Johannes Itten and Joseph Albers are the uhr-gurus of colour. Look and read, read and look...

Then the tonal exercises. Make a tonal scale with various hues (these are from a paint-chip card). Homework is to match those tones by mixing up various shades of grey.
Then, finding different hues of the same tonal value, light medium dark. The photo in monochrome mode shows I didn't do so well with the medium values - indeed with any of them; might have to try a different brand of paint chips -

After class I went to the Gerhard Richter Portraits exhibition, and stopped in at the art store for some black and white paint, but ended up bringing home some of the rest of the spectrum as well ...

Gerhard Richter Portraits

Richter is known both for figurative work based on photographs and for abstract paintings. The exhibition starts with early black and white paintings made from magazine photographs, as well as from his own photographs. On the left is Ella, his daughter, painted in 2007 - her downward gaze references a self-portrait of 1996 in which Richter is looking down.

On the right is possibly the most disturbing portrait in the exhibition, again a family member, his father, Horst, from a photo taken at his sister's wedding in 1959. "The image is an unflattering one," says the caption, "showing Horst holding a woman's hat, with clown-like hair and what the artist describes as 'a ridiculous Spitz dog'. After Horst's death, Richter discovered that Horst was not his biological father: appearance and reality being separate not only in Richter's art, but also in life."

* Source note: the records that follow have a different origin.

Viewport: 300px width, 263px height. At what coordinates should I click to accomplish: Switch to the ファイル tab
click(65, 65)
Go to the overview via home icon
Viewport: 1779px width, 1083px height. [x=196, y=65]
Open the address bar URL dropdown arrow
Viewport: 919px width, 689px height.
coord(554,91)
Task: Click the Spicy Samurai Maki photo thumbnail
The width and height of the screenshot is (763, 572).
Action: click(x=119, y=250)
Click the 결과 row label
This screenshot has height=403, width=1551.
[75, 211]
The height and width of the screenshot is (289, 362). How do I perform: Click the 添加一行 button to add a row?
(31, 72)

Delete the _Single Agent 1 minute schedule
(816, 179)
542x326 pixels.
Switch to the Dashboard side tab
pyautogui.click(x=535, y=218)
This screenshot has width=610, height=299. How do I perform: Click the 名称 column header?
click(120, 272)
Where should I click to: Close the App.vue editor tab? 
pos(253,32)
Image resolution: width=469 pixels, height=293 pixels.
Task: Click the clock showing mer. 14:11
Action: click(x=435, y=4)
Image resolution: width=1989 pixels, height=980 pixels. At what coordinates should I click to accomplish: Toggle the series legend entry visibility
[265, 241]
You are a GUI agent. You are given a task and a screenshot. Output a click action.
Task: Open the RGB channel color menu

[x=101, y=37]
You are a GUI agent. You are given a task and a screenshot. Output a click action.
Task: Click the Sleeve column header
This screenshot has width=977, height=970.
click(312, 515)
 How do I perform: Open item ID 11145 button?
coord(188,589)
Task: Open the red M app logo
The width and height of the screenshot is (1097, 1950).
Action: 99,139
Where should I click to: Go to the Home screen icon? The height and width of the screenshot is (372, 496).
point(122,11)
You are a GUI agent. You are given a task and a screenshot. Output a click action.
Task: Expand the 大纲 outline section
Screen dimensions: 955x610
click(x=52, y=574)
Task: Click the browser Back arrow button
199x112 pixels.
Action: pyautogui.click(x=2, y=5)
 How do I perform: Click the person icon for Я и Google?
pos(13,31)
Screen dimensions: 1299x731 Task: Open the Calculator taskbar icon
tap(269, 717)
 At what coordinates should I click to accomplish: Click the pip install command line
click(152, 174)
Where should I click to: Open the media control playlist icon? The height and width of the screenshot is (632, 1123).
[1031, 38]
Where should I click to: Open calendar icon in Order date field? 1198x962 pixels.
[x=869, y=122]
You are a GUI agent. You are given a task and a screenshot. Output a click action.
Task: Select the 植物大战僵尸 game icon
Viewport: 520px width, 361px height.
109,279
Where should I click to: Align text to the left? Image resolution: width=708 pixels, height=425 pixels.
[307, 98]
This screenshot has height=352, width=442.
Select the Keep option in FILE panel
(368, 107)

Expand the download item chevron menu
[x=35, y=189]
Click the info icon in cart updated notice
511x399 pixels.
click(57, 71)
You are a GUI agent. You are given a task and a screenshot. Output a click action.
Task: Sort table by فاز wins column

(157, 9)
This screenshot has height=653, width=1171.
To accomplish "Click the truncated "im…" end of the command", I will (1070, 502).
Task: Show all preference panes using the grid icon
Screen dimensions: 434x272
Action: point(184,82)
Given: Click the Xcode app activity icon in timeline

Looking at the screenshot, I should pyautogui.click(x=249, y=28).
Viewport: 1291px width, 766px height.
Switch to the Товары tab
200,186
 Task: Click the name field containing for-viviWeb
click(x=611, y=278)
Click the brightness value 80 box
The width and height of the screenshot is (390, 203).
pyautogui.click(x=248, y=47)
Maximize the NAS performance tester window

Instead of having to read captions on the wall, you are given a little square book with a caption on each page - perfect for making thumbnails to remind yourself of the pictures later (and the words can be considered and rearranged in a blog entry). The exhibition is in 5 rooms: The most perfect picture; Devotional pictures; Continual uncertainty; Private images; Personal portraits - a classification imposed by the curator.

Why did Richter use photographs? The booklet says: "He was seeking a more direct and objective way of representing the world. A photograph, being machine-made, was in his view 'the most perfect picture'. Using photographs as the basis for paintings freed him from conventional artistic processes involving the creation of motifs, colour, composition and expression." (An artist who wants to be free of conventional artistic processes - at a time when the artmakers were moving into what's called postmodernism - ok.)
He said: "I don't think the painter need either see or know the sitter. A portrait must not express anything of the sitter's 'soul', essence or character." And also, "I don't know what I want. I am inconsistent, non-committal, passive; I like the indefinite, the boundless; I like continual uncertainty."
The portraits increasingly sustain the tension between inviting yet resisting interpretation; he commented, "You realise that you can't represent reality at all - that what you make represents nothing but itself, and therefore is itself reality."
And then there's the blurring. It "removes the excess of unimportant information".
And the ambiguity, which is analogous to everyday experience, where appearances conceal an unknown reality.
The central theme of his work is that reality cannot be seen or known but remains hidden beneath a veneer of appearance - and these portraits express this impersonal reaction - no interpretation from the artist, or imposing of meaning - yet event hough he intends "to leave everything as it is" he acknowledges that "something new creeps in ... that even I don't really grasp".

See more here, including this multiple-exposure portrait of Gilbert and George, which for me was the most interesting single piece in the show:
Richter said also, "You relaise you can't represent reality at all - that what you make represents nothing but itself and therefore is itself reality."